Another intriguing cohort study is Breakthrough Generations. Anthony Swerdlow, an epidemiologist at the Institute of Cancer Research in London who is joint head of the study, hopes that the repeated, detailed questionnaires and blood samples supplied by the study participants will help distinguish genuine molecular, behavioural and environmental risk factors from factors that merely correlate with them (for a different approach, see 'A traumatic environment'). “Many factors on the list — obesity, exercise, the age at which women go through the menopause — might act via relatively few hormones,” he explains.

Swerdlow suspects that lifelong exposure to changing levels of these hormones, in particular during critical periods of female life history (such as menarche and menopause), might amplify the impact of the genes. “The snapshots that one-time questionnaires and blood samples provide are useful, but they don't really get at the subtle shifts over a woman's lifetime that are likely to increase or decrease her chance of developing breast cancer,” he adds.
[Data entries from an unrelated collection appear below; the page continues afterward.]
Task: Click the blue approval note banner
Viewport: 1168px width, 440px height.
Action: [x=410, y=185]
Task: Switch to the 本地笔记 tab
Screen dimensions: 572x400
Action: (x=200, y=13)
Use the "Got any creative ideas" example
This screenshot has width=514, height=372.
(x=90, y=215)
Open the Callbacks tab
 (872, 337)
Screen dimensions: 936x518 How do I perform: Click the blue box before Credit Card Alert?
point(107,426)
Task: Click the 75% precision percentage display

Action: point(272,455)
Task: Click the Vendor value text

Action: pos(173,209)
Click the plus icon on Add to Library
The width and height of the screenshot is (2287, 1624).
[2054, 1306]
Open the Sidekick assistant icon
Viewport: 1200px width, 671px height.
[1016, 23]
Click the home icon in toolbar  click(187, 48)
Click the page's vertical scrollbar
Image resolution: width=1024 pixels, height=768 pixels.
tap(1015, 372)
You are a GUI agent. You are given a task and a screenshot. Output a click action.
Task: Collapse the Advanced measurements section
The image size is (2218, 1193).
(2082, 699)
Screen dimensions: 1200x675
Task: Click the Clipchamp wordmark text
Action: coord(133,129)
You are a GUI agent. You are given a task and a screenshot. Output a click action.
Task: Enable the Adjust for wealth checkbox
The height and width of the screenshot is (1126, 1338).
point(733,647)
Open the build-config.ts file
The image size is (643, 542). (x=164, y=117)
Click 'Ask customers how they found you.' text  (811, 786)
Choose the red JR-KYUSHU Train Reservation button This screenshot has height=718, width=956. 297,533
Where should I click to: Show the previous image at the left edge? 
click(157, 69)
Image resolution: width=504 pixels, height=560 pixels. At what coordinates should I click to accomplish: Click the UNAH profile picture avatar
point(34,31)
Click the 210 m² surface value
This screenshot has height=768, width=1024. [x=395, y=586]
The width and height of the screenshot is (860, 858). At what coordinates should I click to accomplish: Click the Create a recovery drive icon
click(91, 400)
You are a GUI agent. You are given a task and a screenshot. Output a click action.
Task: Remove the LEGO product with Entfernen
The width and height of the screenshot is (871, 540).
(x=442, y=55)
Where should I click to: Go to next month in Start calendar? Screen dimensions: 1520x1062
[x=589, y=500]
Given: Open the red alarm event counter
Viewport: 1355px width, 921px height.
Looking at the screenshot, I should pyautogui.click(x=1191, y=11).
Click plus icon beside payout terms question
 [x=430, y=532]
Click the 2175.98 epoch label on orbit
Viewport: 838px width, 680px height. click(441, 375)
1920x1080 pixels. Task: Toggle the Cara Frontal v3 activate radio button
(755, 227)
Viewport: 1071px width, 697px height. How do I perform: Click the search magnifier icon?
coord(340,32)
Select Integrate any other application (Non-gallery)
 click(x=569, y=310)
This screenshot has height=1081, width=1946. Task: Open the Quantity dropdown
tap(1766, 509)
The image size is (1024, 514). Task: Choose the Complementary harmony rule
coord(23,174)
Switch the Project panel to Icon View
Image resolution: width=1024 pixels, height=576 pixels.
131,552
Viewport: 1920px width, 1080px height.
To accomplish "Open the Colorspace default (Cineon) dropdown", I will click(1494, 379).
The study has already discovered independent yet useful details of life history, including four common genetic loci that help to predict the age of early menopause — and thus when a woman's fertility is likely to start declining, which is typically ten years earlier6.

The history of risk

Breakthrough Generations includes women as young as 16, but determining the role of different aspects of female life history in breast cancer risk requires cohort studies that follow girls while they develop breasts. Ethical considerations make these trials harder to run, but a few groups are trying.

The University of Cincinnati in Ohio, the University of California, San Francisco, and the Fox Chase Cancer Center near Philadelphia, Pennsylvania, have each recruited groups of about 400 girls aged 6 to 8. They plan to follow these cohorts to at least the age of 17, to help understand the environmental and genetic factors that lead to the onset of puberty, because earlier menarche is a risk factor for breast cancer in adults. At least once a year, these 1,239 girls will be assessed for exposure to environmental toxins, including phyto-oestrogens and other chemicals known to disrupt hormone levels, their body mass index will be calculated, and other medical and social details will be recorded. But such a small study has its limits. “We're nowhere near being able to really understand the environmental influence,” says Meyer.